The new Rule's requirements include the disclosure by the investment bank of significant compensation that is contingent on successful completion of the transaction. However, unlike the initial proposal, member firms will not have to disclose the actual amount of the contingent payments nor does the Rule specify a threshold amount or percentage that would render a payment significant.
Investor groups lobbying for stricter guidelines including requiring independent fairness opinions from someone other than the investment banker on the deal and/or prohibiting investment banks from receiving success fees for transaction in which they issue a fairness opinion were disappointed.
Will the new rules go far enough in managing the inherent conflict?

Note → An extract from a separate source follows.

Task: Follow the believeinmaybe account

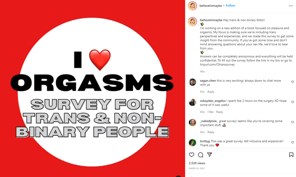Action: point(230,5)
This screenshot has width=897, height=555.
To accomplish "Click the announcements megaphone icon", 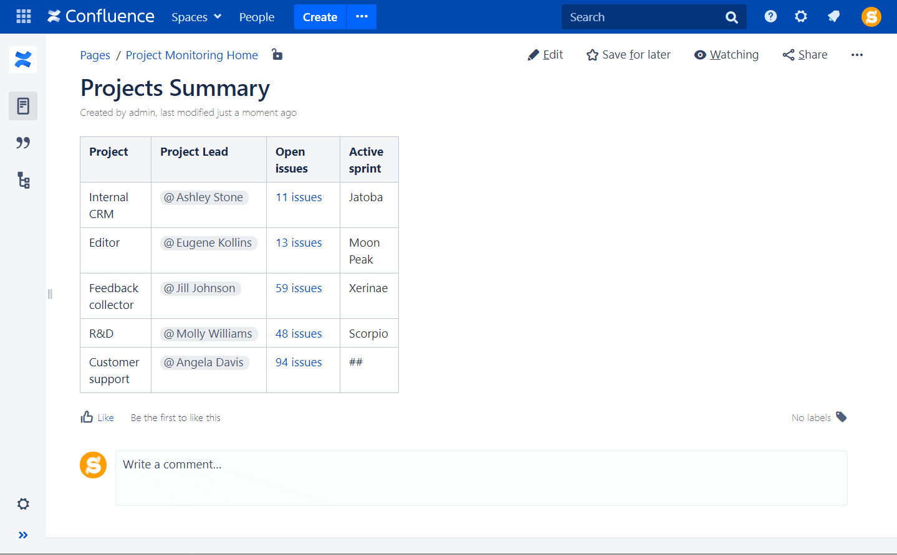I will (833, 17).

When looking at the rulings coming out of Delaware's Chancery Court, it's a difficult argument to make. In connection to TCI's 1998 merger with AT&T, Chancellor William Chandler denied the request for a summary judgment citing:
"The effectiveness of a Special Committee often lies in the quality of the advice its members receive from their legal and financial advisors. Rather than retain separate legal and financial advisors, the Special Committee chose to use the legal and financial advisors already advising TCI. This alone raises questions regarding the quality and independence of the counsel and advice received. Furthermore, the contingent compensation of the financial advisor, DLJ, of roughly $40 million creates a serious issue of material fact...A contingently paid and possibly interested financial advisor might be more convenient and cheaper absent a deal, but its potentially misguided recommendations could result in even higher costs..."
In requiring the disclosure of conflict of interests, Rule 2290 is certainly a beneficial move for shareholders. However, Rule 2290 does not require a truly independent opinion, one free of the many conflicts that plague larger investment banks. For that, companies will have to turn to independent firms that do not have a vested interest in the consummation of the transaction.